Where is this knowledge? Presumably this is happening all the time in distant galaxies.

Also, more technical, but down-to-earth question: When you measure say, the energy of a particle, do you not collapse the wavefunction into an energy eigenstate from which it then continues in a time-dependent way? But with the energy now fixed until that particle interacts with something else, or you measure some other property and thus put it into an appropriate eigenstate of that thing? [And then if you measured the energy again you might get something different]. I remember thinking that was how it worked but never being sure if I was right.

twistor59 wrote:It's in the (classical) pointer state of the measuring apparatus. There has to be something irreversible (in the thermodynamic sense) about this sort of measuring process.
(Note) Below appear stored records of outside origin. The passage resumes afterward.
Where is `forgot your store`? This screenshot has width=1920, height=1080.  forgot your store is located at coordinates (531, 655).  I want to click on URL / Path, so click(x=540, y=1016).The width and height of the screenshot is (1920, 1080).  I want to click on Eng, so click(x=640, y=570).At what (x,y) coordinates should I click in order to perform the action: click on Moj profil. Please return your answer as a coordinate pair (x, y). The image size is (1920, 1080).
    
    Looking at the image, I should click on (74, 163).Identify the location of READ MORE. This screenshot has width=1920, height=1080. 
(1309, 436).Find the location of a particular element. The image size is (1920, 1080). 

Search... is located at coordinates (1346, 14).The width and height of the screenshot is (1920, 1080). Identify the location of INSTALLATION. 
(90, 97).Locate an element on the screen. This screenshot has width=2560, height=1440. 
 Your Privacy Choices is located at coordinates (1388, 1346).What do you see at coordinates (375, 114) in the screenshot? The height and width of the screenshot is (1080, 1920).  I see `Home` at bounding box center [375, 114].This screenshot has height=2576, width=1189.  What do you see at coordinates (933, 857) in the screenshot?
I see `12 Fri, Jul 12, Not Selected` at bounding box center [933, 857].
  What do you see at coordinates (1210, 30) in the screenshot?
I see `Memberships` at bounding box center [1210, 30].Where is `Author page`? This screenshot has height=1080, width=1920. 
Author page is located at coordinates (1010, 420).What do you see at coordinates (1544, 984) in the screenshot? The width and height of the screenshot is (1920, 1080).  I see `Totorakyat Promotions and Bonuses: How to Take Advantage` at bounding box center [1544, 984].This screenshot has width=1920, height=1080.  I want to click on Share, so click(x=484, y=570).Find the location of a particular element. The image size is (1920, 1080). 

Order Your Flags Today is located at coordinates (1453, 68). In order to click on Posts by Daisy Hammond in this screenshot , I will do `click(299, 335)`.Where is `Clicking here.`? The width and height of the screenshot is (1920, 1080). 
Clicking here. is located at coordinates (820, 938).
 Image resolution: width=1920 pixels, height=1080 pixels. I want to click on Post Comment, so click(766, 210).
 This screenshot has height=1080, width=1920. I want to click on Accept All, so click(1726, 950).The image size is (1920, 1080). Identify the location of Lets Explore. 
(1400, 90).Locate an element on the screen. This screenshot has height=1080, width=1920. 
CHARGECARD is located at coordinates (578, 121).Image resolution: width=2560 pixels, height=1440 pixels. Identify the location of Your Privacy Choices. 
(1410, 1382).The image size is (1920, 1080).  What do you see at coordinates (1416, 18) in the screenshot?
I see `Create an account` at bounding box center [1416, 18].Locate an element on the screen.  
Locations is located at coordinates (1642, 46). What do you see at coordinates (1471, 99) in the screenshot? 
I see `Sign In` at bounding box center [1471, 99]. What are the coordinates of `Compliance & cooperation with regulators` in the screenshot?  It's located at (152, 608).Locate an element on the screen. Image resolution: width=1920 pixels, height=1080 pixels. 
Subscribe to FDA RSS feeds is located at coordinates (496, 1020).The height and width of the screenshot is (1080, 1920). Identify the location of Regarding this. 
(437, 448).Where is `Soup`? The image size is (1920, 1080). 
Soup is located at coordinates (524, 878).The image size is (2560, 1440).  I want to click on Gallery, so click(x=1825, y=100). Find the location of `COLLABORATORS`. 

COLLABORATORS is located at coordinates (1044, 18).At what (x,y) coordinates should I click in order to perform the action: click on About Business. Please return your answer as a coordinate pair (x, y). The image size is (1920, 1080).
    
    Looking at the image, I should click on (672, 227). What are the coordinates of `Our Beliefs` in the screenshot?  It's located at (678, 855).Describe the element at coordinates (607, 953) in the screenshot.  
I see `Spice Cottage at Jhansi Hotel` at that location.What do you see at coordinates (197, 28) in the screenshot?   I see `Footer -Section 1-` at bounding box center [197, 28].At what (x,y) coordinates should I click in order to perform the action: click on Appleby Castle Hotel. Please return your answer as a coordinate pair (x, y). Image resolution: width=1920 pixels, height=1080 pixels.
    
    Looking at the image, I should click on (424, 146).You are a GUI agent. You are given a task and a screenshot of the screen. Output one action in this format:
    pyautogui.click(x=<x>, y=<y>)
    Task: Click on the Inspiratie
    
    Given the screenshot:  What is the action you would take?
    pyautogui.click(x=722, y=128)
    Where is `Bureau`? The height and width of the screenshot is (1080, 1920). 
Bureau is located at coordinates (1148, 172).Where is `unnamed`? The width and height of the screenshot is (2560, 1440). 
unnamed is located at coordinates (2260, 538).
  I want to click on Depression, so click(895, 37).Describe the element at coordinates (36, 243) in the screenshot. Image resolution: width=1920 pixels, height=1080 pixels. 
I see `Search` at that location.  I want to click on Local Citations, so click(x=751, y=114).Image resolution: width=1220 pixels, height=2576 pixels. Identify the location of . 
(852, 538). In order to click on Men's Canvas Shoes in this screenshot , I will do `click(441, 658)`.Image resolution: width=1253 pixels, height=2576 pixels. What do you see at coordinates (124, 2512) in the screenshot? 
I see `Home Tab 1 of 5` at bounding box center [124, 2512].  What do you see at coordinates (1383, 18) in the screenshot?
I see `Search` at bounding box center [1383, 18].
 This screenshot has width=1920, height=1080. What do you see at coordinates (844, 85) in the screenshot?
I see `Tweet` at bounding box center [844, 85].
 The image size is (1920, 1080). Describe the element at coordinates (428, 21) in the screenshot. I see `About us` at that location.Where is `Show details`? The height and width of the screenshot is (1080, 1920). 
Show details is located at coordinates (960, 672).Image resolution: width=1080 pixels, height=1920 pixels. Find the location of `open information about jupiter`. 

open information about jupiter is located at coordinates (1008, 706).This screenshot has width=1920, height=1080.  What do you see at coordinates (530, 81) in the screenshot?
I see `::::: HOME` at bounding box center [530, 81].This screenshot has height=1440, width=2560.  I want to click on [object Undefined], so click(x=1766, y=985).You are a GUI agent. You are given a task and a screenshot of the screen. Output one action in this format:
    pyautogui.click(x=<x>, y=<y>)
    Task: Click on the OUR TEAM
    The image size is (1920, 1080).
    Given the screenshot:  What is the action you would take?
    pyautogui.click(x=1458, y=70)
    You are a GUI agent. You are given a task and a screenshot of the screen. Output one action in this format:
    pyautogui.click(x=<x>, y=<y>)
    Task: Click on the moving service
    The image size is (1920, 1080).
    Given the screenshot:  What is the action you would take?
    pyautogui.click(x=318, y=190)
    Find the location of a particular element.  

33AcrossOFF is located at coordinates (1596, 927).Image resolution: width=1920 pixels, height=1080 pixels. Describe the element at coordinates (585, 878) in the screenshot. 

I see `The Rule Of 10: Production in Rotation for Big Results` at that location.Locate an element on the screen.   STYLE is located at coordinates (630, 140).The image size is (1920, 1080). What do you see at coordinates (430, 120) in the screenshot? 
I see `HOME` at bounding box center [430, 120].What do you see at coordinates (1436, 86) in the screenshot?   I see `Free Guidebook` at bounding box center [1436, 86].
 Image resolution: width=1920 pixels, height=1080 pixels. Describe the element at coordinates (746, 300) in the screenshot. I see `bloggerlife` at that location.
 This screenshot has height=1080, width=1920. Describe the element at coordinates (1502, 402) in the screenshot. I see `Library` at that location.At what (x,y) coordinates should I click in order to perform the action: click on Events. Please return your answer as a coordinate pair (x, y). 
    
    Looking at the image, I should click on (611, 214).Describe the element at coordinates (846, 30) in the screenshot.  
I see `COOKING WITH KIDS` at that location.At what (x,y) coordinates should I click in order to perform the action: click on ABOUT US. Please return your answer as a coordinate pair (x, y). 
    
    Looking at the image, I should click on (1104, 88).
So although a real measuring apparatus is actually made of quantum things, and is subject to quantum rules, it has to be capable of in some sense chucking away all those quantum features in order to "have made a measurement". The system+apparatus is surrounded by an enivornment in which it lives, and with which it interacts. It is through this interaction that all the quantum entanglements leak away. This is what is behind the decoherence program. There's all sorts of stuff there about "Einselection" and "pointer bases" which I only vaguely understand.

twistor59 wrote:Yes, the energy eigenstates are eigenstates of the Hamiltonian, and if the Hamiltonian is time dependent (which is presumably what you mean by "interacts with something else", then just after an energy measurement, you've put the particle into an energy eigenstate, but some time later, because the Hamiltonian has changed, it will no longer necessarily be an energy eigenstate.

Panderos wrote:Bit beyond me really. Would the takeaway for the thread be that particles are really interacting even before any measurement is made upon them? Then what was with J-A-K's statement about the moon not being there when you don't look?